Agree with most of above but:
Do not forget that BPLxDAT can be preloaded with fixed pattern and you may save some free cycles at a cost of computation complexity (but maybe memory can be saved at a cost of worse compression for picture - unavoidable increase in overall entropy) - for example Hires with 3 bitplanes and BPL4DAT can be preloaded with for example pattern $00FF so first 8 pixels will use color registers from 0 to 7 and next 8 pixels will use color registers from 8 to 15, side to this CLUT can be updated dynamically.

ST AFAIK can't do anything except moving data from source to target due heavy CPU usage (lack of dedicated HW - even overscan is possible due bug in graphic HW and need proper CPU cycling).
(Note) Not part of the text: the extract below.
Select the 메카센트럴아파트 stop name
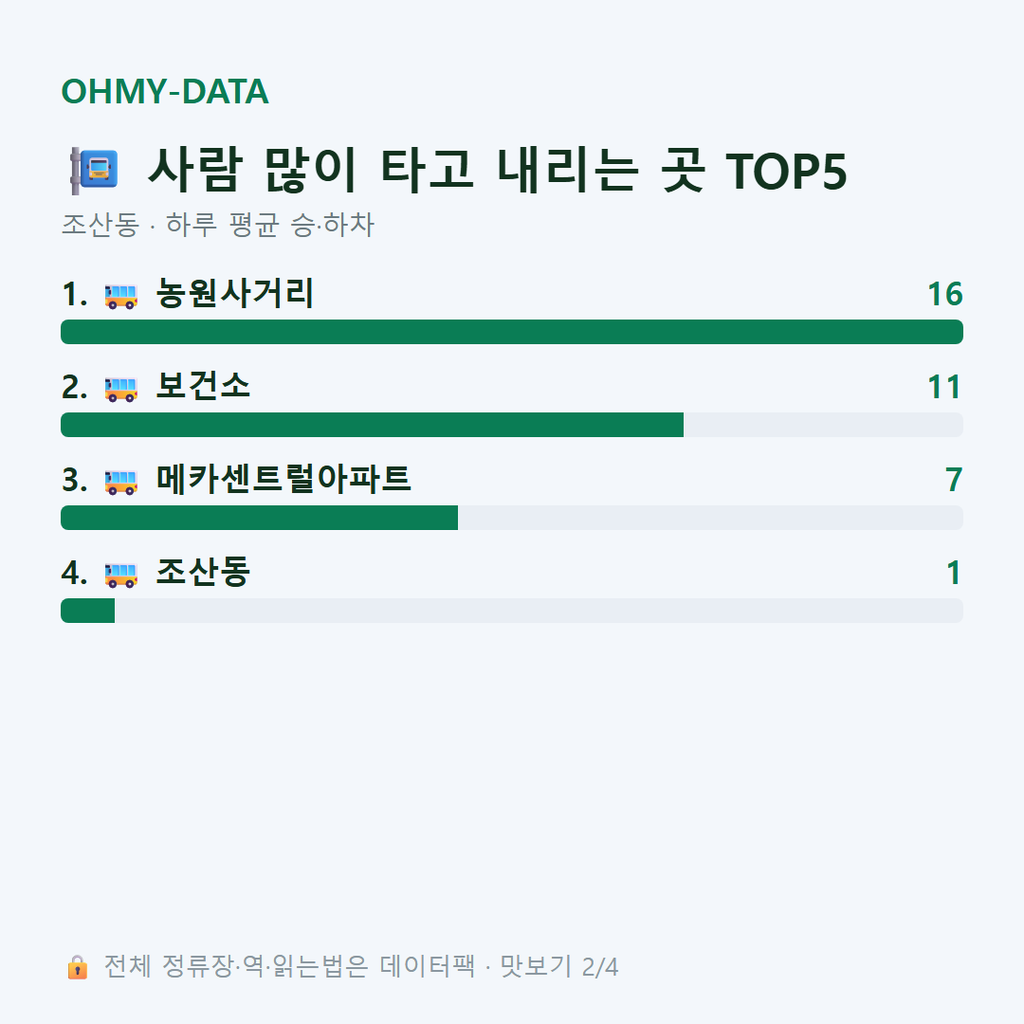Viewport: 1024px width, 1024px height. (x=283, y=479)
Also you mentioned important limitation for dynamic CLUT - it works well only with limited set of pictures - preferably highly detailed but limited overall tonal characteristic (unless serious breakthrough in conversion algorithms).

On AGA this limitation may be partially overworked by using CLUT switching (single write may switch group of registers - i still thinking on adding to OCS/ECS external SRAM addressed by Denise output and accessible trough one of not used chip-set address - RGA bus - having for example 32768 24 bit wide CLUT may be easiest way to extend Amiga OCS/ECS graphic capabilities).

Last one - ST can't do 640x512 in 16 colors due HW limitations and even marginally faster CPU can't do anything with this (additionally - most of those special modes on Amiga are insensitive to CPU speed - Dynamic Hires can work very nice with 68060).